コンパクトなボディにハイレゾ対応のBRAVO SA9023+Burr-Brown PCM5101Aというコストパフォーマンスを更に追求した意欲作。スペックの高さとコンパクトなボディがどんな音質に仕上がっているのか。兄弟機のFX-01J TYPE-Aとの違いもチェックする。

エージング前から軽やかな音質を聴かせる。暫くすると密度感が増してくるので、そのままエージングに入る。部品点数の少なさから短時間でエージングが進むかと思われたが、MELF抵抗やECHU(積層メタライズドPPSフィルムコンデンサ)が意外とエージングを必要としたようで、48時間程度で深みのある音質に安定したきた。試聴は基本的にFIRの設定で行ったという部分はTYPE-Aと同様である。

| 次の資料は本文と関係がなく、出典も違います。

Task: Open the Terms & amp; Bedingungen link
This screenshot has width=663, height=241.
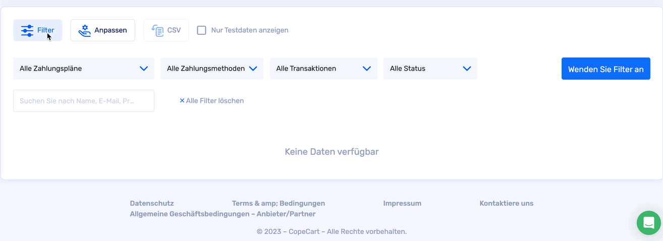Action: click(279, 204)
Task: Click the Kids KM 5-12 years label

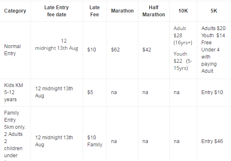Action: pos(13,92)
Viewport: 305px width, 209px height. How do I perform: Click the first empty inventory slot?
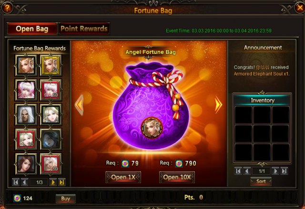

全体的にはUSBバスパワーでドライブされているとは考えにくい程の安定した音質、深みのある音場を聴かせる。また、出力がダイレクトカップリングなので、位相感が素直な音が印象的。MELF抵抗とECHUがサイズと価格を超えた音場表現力を見せるところはTYPE-Aと同様である。
周波数方向には低域はゴリゴリに押し出してくる感じは無いが、程よい感じの量感を持つ。意外と超低域まで再生している。中域は心地よいハリが少し有る。高域は量感も丁度良く、破綻の少ないもの。僅かに暖かみのある方向の仕上がりは本機の特長と言える。
レベル方向には程よいアタック感で、スピード感が足りない感じは無い。
音場は不自然に広げすぎるような部分は無いが、かなり自然で、左右方向にはしっかり広がるが、上下や前後方向の表現力はTYPE-Aより少なめ。
音像は比較的コンパクトに纏まって、センター定位も良好。音数が多い時に音像がボヤけるような事も無い。
解像度は予想以上に高めで、外付けのDACを付けた意味として捉え易い部分もTYPE-Aと同様である。

TYPE-Aとの違いは奥行の深さと音場感がやや縮小するが、実音と付帯音のバランスや塊感は本機が上回るような局面もソースにより存在する。アナログプレーヤーのカートリッジのように、聴くソースによって使い分けるのも面白い。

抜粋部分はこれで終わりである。